九州大学共創学部は英国スコットランドのグラスゴー大学社会・環境サステナビリティ学部と共通の教育課程を開設するジョイント・ディグリー・プログラム(JDP)を2028年10月からスタートさせる。国立大学の学部レベルでは国内初で、世界規模で社会や環境の持続可能性に貢献できる人材を育てる。
九州大学によると、JDPプログラムは日本の大学と海外の大学が共通した教育課程を設け、修了すると両大学連名の学位を取得できる。今回のJDPプログラムには「九州大学・グラスゴー大学国際連携学科(仮称)」の名称をつける。
定員は両大学5人ずつの計10人。学生は1年次にそれぞれの所属大学、2年次にグラスゴー大学、3年次に九州大学で学び、4年次に研究テーマに応じて修学先を選ぶ。フィールドワークを通じてさまざまな環境問題を学び、その解決に挑む。なお、2026年3月24日時点の検討案では、授業料は入学した大学の授業料を収める(授業料相互不徴収)としている。
グラスゴー大学社会・環境サステナビリティ学部は自然科学と人文・社会科学の知見を融合して環境問題の解決を探る、ヨーロッパでは非常に珍しい学部。

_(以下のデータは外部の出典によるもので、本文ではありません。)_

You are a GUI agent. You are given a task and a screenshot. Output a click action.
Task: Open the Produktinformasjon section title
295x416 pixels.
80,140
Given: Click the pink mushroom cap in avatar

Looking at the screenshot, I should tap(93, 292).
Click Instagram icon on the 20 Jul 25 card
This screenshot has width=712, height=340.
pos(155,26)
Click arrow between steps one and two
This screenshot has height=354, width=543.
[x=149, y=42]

九州大学共創学部も自然科学と人文・社会科学の枠を超えて学び、社会課題の解決に挑む学部で、共通点を持つ両学部が連携して社会や環境の持続可能性に貢献できる人材を養成する。
グラスゴー大学はスコットランド最大の都市であるグラスゴー市に本部を置く国立大学。1451年創立の歴史を持ち、イギリスの名門研究大学グループ「ラッセル・グループ」の一員として知られる。これまでに、ノーベル賞受賞者を8名、イギリス首相を2名、スコットランド首相を3名、王立協会フェローを10名、英国学士院フェローを11名輩出している。